### [What you have to do]
Whatever appears in the entries must be given again exactly.

### [Collected data entries]
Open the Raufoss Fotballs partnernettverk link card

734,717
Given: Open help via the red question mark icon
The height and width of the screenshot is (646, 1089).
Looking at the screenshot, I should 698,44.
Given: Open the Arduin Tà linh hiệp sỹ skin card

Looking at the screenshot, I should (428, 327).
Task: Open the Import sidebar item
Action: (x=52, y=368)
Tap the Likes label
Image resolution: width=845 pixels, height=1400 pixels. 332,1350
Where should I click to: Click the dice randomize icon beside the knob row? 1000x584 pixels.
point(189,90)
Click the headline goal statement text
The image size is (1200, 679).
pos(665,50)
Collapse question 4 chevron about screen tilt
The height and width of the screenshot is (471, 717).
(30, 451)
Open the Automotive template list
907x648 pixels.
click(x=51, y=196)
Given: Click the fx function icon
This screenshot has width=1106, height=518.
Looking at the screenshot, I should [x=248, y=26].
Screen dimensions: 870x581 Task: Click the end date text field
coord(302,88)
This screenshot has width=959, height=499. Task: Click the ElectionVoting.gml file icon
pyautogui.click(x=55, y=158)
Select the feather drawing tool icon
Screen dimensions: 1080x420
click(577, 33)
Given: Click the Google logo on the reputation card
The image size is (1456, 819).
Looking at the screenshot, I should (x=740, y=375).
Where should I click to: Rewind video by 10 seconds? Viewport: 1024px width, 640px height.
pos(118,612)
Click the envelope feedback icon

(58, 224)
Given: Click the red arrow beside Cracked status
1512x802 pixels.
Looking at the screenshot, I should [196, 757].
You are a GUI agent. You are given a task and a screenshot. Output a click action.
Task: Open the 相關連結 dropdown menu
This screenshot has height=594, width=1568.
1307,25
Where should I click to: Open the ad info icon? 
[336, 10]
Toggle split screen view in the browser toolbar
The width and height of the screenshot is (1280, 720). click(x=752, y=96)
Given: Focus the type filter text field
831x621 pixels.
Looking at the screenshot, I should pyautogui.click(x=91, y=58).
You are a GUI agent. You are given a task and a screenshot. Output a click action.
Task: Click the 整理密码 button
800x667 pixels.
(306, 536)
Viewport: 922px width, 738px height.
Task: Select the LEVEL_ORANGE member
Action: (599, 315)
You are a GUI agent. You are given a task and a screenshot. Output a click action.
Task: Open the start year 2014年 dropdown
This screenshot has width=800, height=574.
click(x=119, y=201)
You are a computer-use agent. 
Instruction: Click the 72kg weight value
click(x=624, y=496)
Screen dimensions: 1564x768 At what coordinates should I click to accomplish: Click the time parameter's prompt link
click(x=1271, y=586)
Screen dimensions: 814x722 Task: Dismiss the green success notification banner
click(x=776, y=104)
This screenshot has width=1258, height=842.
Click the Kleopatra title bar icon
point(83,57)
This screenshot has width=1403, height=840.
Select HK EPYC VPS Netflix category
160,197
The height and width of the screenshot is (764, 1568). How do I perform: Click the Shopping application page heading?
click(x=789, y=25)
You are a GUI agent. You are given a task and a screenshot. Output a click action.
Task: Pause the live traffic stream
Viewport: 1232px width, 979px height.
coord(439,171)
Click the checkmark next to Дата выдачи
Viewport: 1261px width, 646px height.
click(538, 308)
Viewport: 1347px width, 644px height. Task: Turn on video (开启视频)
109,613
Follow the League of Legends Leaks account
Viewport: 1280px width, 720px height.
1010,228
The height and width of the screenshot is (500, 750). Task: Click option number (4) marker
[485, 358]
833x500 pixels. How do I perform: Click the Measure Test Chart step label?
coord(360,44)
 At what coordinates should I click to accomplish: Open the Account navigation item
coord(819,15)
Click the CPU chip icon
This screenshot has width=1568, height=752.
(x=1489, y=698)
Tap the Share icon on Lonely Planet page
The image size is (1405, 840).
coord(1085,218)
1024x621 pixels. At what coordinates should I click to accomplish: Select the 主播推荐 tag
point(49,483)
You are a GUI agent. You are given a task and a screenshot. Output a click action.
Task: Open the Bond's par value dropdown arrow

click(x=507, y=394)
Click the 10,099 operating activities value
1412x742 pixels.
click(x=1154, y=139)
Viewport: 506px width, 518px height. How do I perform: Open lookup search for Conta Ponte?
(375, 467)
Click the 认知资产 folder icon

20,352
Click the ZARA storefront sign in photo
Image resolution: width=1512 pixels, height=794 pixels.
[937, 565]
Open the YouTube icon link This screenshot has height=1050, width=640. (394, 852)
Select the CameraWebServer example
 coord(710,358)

### [Completed exercise]
Open the Raufoss Fotballs partnernettverk link card

734,717
Given: Open help via the red question mark icon
The height and width of the screenshot is (646, 1089).
Looking at the screenshot, I should 698,44.
Given: Open the Arduin Tà linh hiệp sỹ skin card

Looking at the screenshot, I should (428, 327).
Task: Open the Import sidebar item
Action: (x=52, y=368)
Tap the Likes label
Image resolution: width=845 pixels, height=1400 pixels. 332,1350
Where should I click to: Click the dice randomize icon beside the knob row? 1000x584 pixels.
point(189,90)
Click the headline goal statement text
The image size is (1200, 679).
pos(665,50)
Collapse question 4 chevron about screen tilt
The height and width of the screenshot is (471, 717).
(30, 451)
Open the Automotive template list
907x648 pixels.
click(x=51, y=196)
Given: Click the fx function icon
This screenshot has width=1106, height=518.
Looking at the screenshot, I should [x=248, y=26].
Screen dimensions: 870x581 Task: Click the end date text field
coord(302,88)
This screenshot has width=959, height=499. Task: Click the ElectionVoting.gml file icon
pyautogui.click(x=55, y=158)
Select the feather drawing tool icon
Screen dimensions: 1080x420
click(577, 33)
Given: Click the Google logo on the reputation card
The image size is (1456, 819).
Looking at the screenshot, I should (x=740, y=375).
Where should I click to: Rewind video by 10 seconds? Viewport: 1024px width, 640px height.
pos(118,612)
Click the envelope feedback icon

(58, 224)
Given: Click the red arrow beside Cracked status
1512x802 pixels.
Looking at the screenshot, I should [196, 757].
You are a GUI agent. You are given a task and a screenshot. Output a click action.
Task: Open the 相關連結 dropdown menu
This screenshot has height=594, width=1568.
1307,25
Where should I click to: Open the ad info icon? 
[336, 10]
Toggle split screen view in the browser toolbar
The width and height of the screenshot is (1280, 720). click(x=752, y=96)
Given: Focus the type filter text field
831x621 pixels.
Looking at the screenshot, I should pyautogui.click(x=91, y=58).
You are a GUI agent. You are given a task and a screenshot. Output a click action.
Task: Click the 整理密码 button
800x667 pixels.
(306, 536)
Viewport: 922px width, 738px height.
Task: Select the LEVEL_ORANGE member
Action: (599, 315)
You are a GUI agent. You are given a task and a screenshot. Output a click action.
Task: Open the start year 2014年 dropdown
This screenshot has width=800, height=574.
click(x=119, y=201)
You are a computer-use agent. 
Instruction: Click the 72kg weight value
click(x=624, y=496)
Screen dimensions: 1564x768 At what coordinates should I click to accomplish: Click the time parameter's prompt link
click(x=1271, y=586)
Screen dimensions: 814x722 Task: Dismiss the green success notification banner
click(x=776, y=104)
This screenshot has width=1258, height=842.
Click the Kleopatra title bar icon
point(83,57)
This screenshot has width=1403, height=840.
Select HK EPYC VPS Netflix category
160,197
The height and width of the screenshot is (764, 1568). How do I perform: Click the Shopping application page heading?
click(x=789, y=25)
You are a GUI agent. You are given a task and a screenshot. Output a click action.
Task: Pause the live traffic stream
Viewport: 1232px width, 979px height.
coord(439,171)
Click the checkmark next to Дата выдачи
Viewport: 1261px width, 646px height.
click(538, 308)
Viewport: 1347px width, 644px height. Task: Turn on video (开启视频)
109,613
Follow the League of Legends Leaks account
Viewport: 1280px width, 720px height.
1010,228
The height and width of the screenshot is (500, 750). Task: Click option number (4) marker
[485, 358]
833x500 pixels. How do I perform: Click the Measure Test Chart step label?
coord(360,44)
 At what coordinates should I click to accomplish: Open the Account navigation item
coord(819,15)
Click the CPU chip icon
This screenshot has width=1568, height=752.
(x=1489, y=698)
Tap the Share icon on Lonely Planet page
The image size is (1405, 840).
coord(1085,218)
1024x621 pixels. At what coordinates should I click to accomplish: Select the 主播推荐 tag
point(49,483)
You are a GUI agent. You are given a task and a screenshot. Output a click action.
Task: Open the Bond's par value dropdown arrow

click(x=507, y=394)
Click the 10,099 operating activities value
1412x742 pixels.
click(x=1154, y=139)
Viewport: 506px width, 518px height. How do I perform: Open lookup search for Conta Ponte?
(375, 467)
Click the 认知资产 folder icon

20,352
Click the ZARA storefront sign in photo
Image resolution: width=1512 pixels, height=794 pixels.
[937, 565]
Open the YouTube icon link This screenshot has height=1050, width=640. (394, 852)
Select the CameraWebServer example
 coord(710,358)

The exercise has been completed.